━━━ Exercise data

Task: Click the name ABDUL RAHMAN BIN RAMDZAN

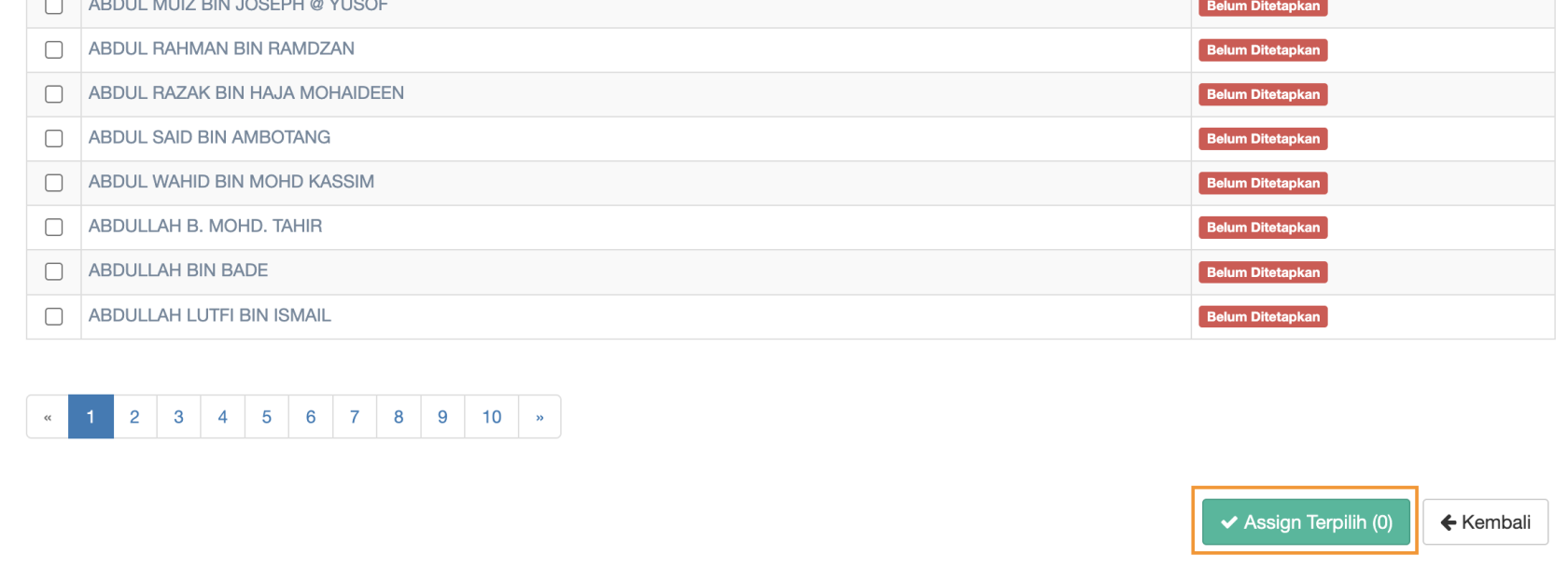Action: pyautogui.click(x=221, y=49)
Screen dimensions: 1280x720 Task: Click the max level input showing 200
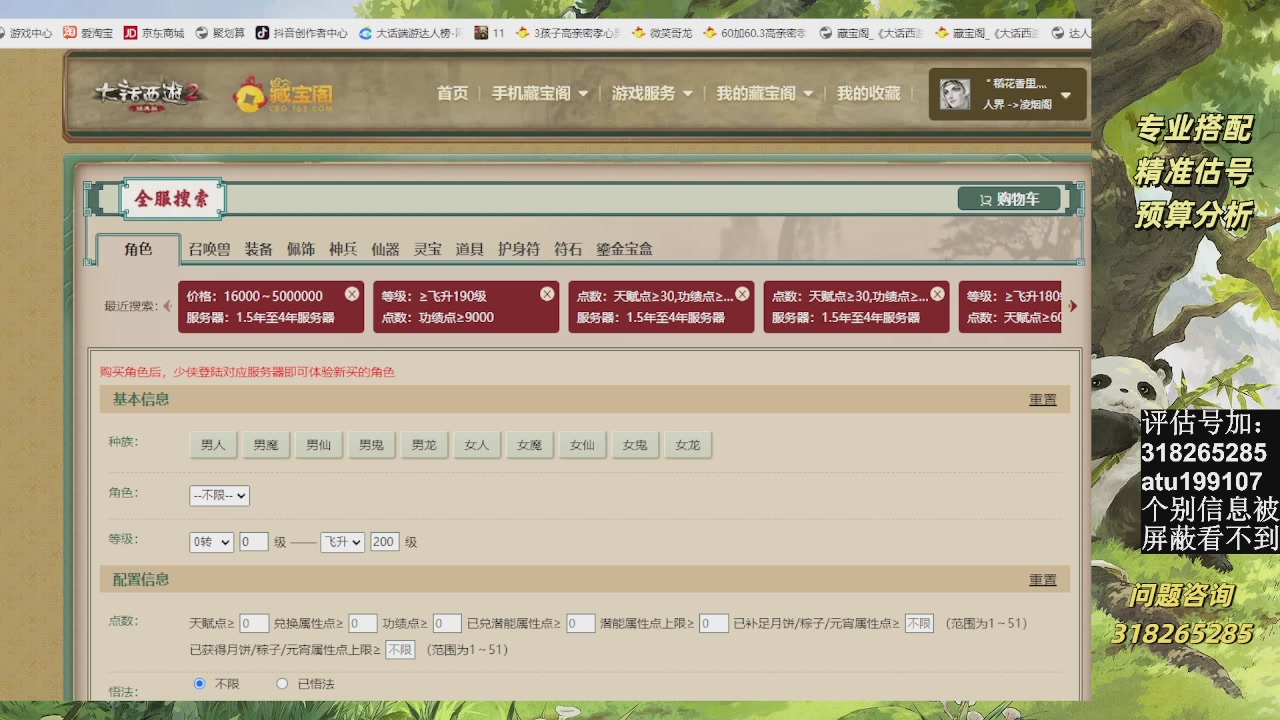tap(385, 542)
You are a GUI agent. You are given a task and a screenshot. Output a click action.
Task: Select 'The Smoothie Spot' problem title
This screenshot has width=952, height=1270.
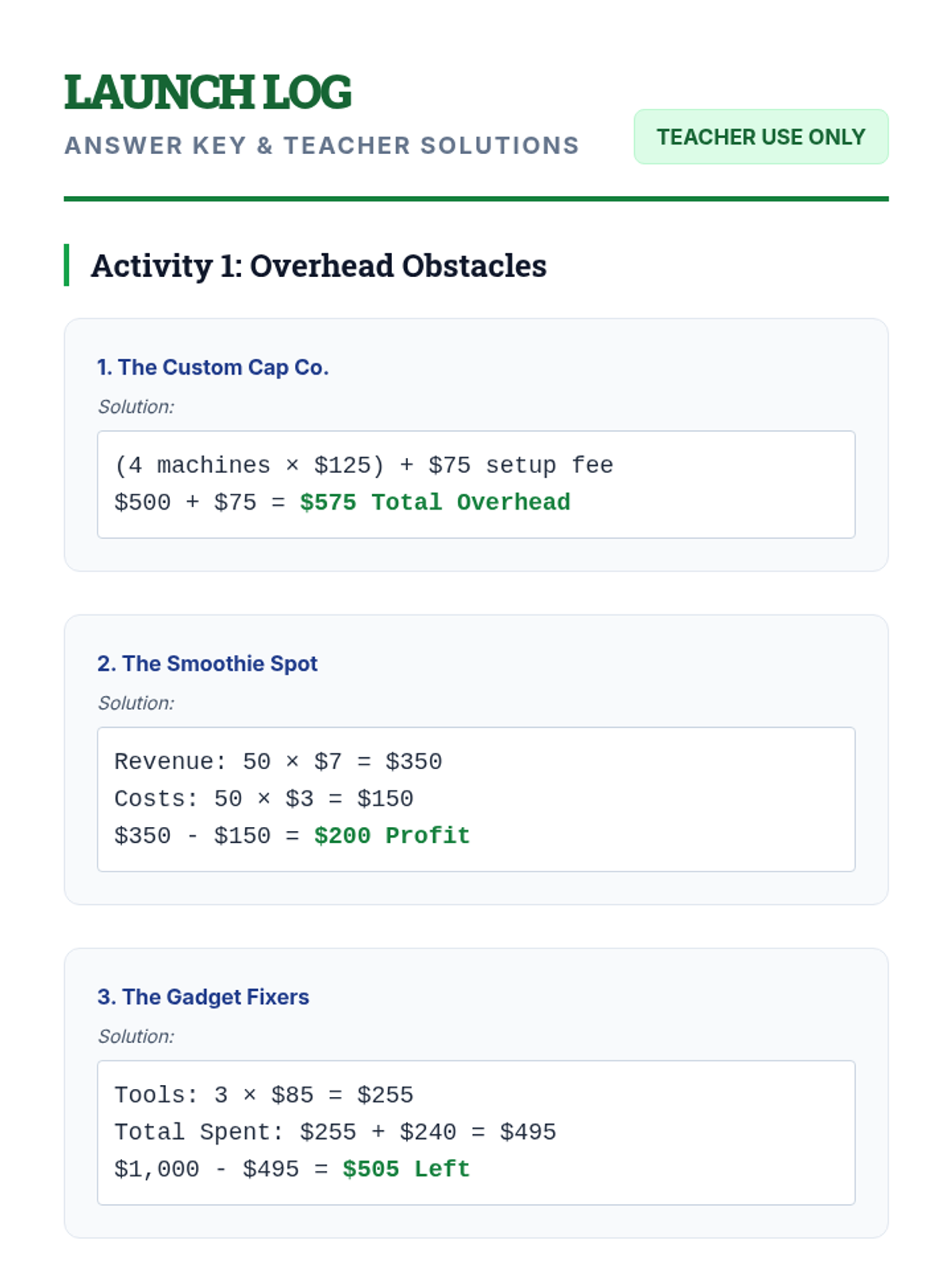(207, 664)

━━━━━━

When you print the entries, keep every line exactly as it is and drop the pictures.

*Response area*:
Task: Click the name ABDUL RAHMAN BIN RAMDZAN

Action: pyautogui.click(x=221, y=49)
Screen dimensions: 1280x720 Task: Click the max level input showing 200
tap(385, 542)
You are a GUI agent. You are given a task and a screenshot. Output a click action.
Task: Select 'The Smoothie Spot' problem title
This screenshot has width=952, height=1270.
(207, 664)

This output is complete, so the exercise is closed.